Oral Paper

         Systematics

Using PacBio long-read sequences and the PURC II pipeline to infer a multi-locus reticulate phylogeny of Cystopteridaceae (Polypodiales)

Presenting Author
Chinedum Anajemba
Description
Allopolyploids present a challenge for multilocus phylogenetic inference due to their multiple distinct subgenomes, each of which may have its own evolutionary history. Generating sequence data from such lineages is challenging due to the difficulty in isolating the sequences of each of the distinct homoeologous gene copies. In addition, the phasing of gene copies into polyploid subgenomes remain another challenge even when the correct biological sequences are inferred. Recent advances in polyploid phylogenetics have made it possible to effectively undertake phylogenetic study of groups that comprise polyploids. In this study, we investigated the phylogeny of Cystopteridaceae, a fern family that contains a wide array of polyploid complexes. We used PURC II to infer the underlying sequences of four c. 1-kb-long nuclear loci from a broad sample of Cystopteridaceae accessions generated using the PacBio platform.
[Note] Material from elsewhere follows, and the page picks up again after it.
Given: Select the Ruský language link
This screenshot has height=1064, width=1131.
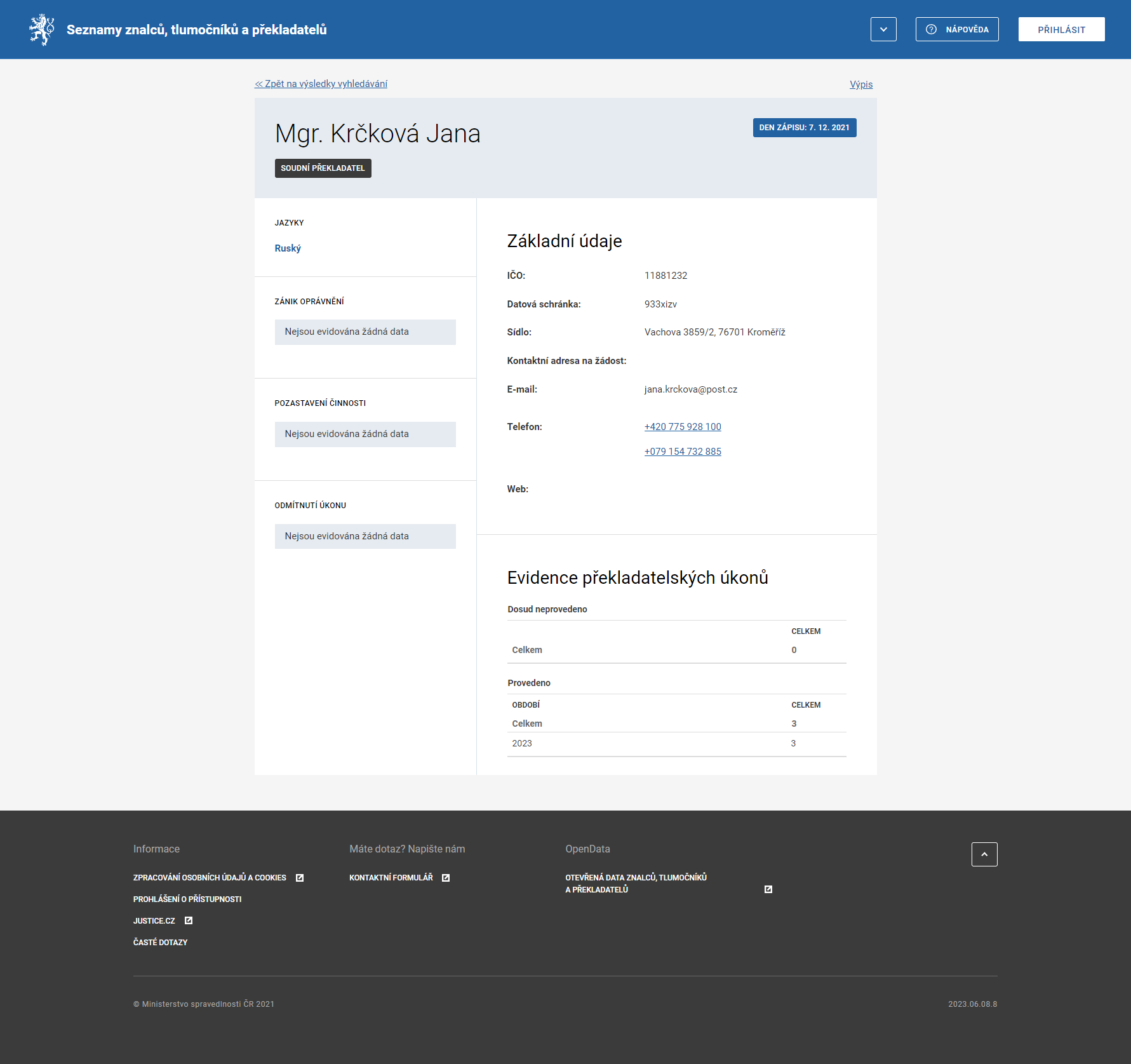Looking at the screenshot, I should tap(288, 248).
PURC II (Pipeline for Untangling Reticulate Complexes) infers the true biological sequences (alleles, paralogs, or homeologs) from amplicon data, by using a model-based method (amplicon sequence variant inference) to correct PCR and sequencing errors. The sequences of each polyploid accession recovered by PURC II were assigned to their respective subgenomes using homologizer, a Bayesian method that uses a phylogenetic framework to phase gene copies across loci, allowing us to infer a multilocus reticulate phylogeny of the family.